In cybersecurity, we use various techniques, such as statistics, probability theory, and multiple machine learning algorithms (of which deep learning is one example), to look at use cases and the data available, selecting the best math or algorithm for the job. We take data from various sources — application logs, source code, etc. — choosing the right algorithms based on our understanding of the dataset and use case. This process is fairly artisanal because we are working with a relatively small dataset and the behaviors we are detecting are often very subtle, such as detecting insider threat from source code audit logs. Deep learning is just another specific technique within AI.
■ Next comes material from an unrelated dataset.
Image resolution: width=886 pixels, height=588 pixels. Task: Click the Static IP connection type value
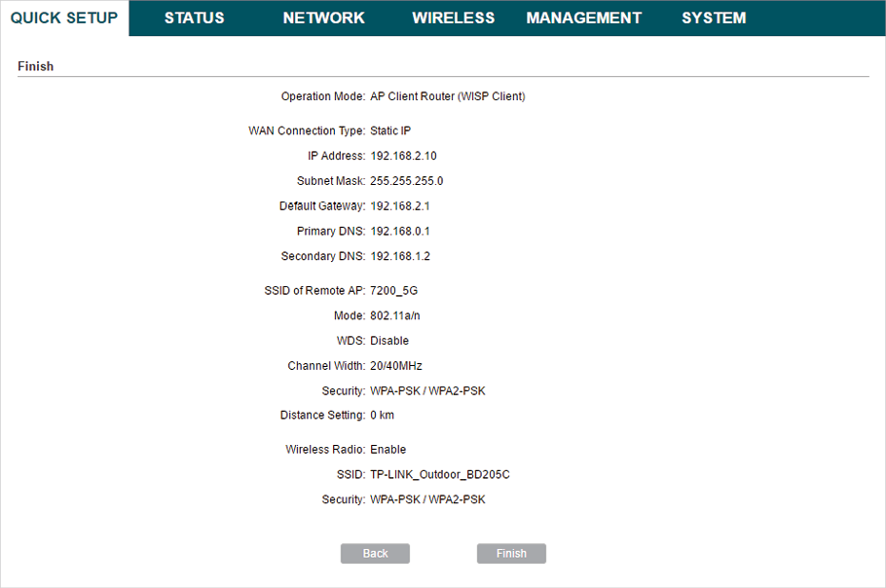coord(390,130)
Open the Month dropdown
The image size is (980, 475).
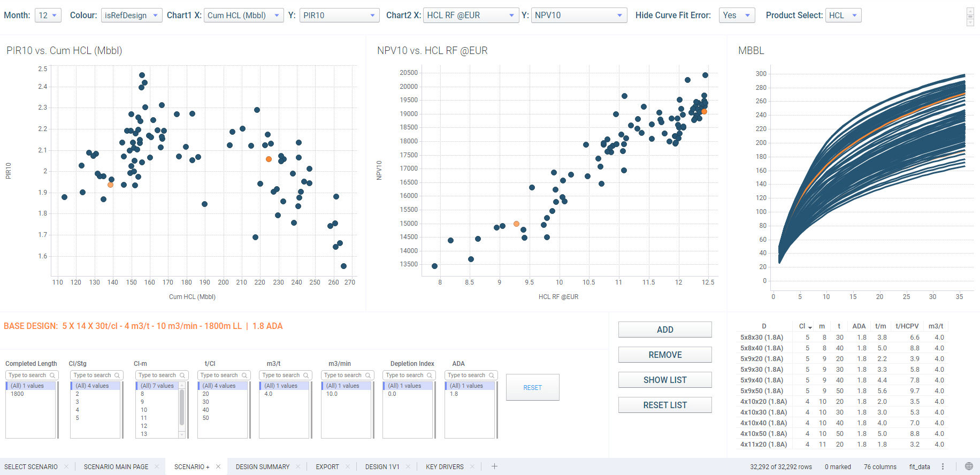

Simply described, deep learning is a class of machine learning algorithms that learns by using a large, many-layered collection of connected processes and exposing these processors to a vast set of examples. Deep learning processing is becoming possible across various industries because we have access to large amounts of compute power and processing units, such as with technologies like cloud and GPUs. With this large dataset at our disposal, research in deep learning techniques is fast and furious. Malware detection is one great example, the focus of several security startups attempting to leverage the large set of malware examples accumulated over many years. Other approaches are applying deep learning to smaller datasets; for example, one area of research involves looking at how much data is needed to train a medical image deep learning system.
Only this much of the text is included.